Abstract

Irradiation with ultra-high dose-rates (FLASH) has reemerged as a promising radiotherapy approach to effectively lower potential damage burden on normal tissue without sacrificing tumor control; however, the large number of recent FLASH studies are conducted under vastly different experimental conditions and circumstances i.e. investigated biological endpoint, radiation quality and environmental oxygen level, with unverified biological mechanisms of action and unexplored interplay effect of the main dependencies. To facilitate radiobiological investigation of FLASH phenomena and assessment of clinical applicability, we present an extension of the mechanistic radiobiological model "XXX" († MODELX). The dynamic (time-dependent) extension of MODELX is developed here incorporating fundamental temporal mechanisms necessary for dose-rate effect prediction, i.e. DNA damage repair kinetics (DDRK), oxygen depletion and re-oxygenation during irradiation. Model performance in various experimental conditions is validated based on a large panel of in-vitro and in-vivo data from the literature. Impact of dose, dose-rate, oxygen tension, tissue-type, beam quality and DDRK is analyzed. MODELX adequately reproduces dose-, dose-rate and oxygen tension-dependent influence on cell killing. For the studied systems, results indicate that the extent of cell/tissue sparing effect, if present at all, strongly depends on DDRK and beam quality used for reference conventional irradiation. A validated mechanistic framework for predicting clinically relevant end-points comparing conventional and FLASH high-dose-rate effect has been successfully established, relying on time-dependent processing of radiation-induced damage classes taking into account variable oxygen tension.
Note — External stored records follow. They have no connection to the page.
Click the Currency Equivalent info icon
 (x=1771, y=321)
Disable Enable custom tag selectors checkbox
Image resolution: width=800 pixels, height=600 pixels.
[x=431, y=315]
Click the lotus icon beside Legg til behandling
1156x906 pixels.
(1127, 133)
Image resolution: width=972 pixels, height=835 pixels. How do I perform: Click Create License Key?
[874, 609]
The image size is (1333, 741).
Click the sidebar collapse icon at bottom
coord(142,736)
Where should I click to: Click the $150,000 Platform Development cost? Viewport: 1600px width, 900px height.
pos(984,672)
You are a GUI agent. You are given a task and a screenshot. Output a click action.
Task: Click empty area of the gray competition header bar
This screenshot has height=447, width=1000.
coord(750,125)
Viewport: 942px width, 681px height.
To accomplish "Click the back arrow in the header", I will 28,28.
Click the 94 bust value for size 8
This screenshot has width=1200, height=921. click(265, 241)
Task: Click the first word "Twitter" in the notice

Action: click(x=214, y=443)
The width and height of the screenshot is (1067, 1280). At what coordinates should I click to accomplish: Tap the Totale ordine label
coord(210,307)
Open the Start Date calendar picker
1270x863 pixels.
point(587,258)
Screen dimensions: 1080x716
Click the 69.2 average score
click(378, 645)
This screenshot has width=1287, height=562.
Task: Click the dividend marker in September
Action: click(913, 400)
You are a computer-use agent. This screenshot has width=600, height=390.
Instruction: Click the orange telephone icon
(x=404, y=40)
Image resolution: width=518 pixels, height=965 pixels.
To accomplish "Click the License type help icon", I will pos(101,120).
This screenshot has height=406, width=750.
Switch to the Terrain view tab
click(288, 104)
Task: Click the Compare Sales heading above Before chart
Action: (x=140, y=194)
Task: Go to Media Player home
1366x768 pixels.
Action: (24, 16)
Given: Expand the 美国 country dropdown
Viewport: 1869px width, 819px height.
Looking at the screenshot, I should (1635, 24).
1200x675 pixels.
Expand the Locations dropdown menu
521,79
Highlighted by MODELX itself, the multi-dimensional nature of this relative sparing effect using high dose-rate radiation compared to conventional means underlines the importance of robust quantification of biophysical characteristics and consistent/well-documented experimental conditions both in-vitro and in-vivo prior to clinical translation. To further elucidate underlying mechanisms and appraise clinical viability, MODELX can provide reliable prediction for biophysical investigations of radiotherapy using ultra-high dose-rate.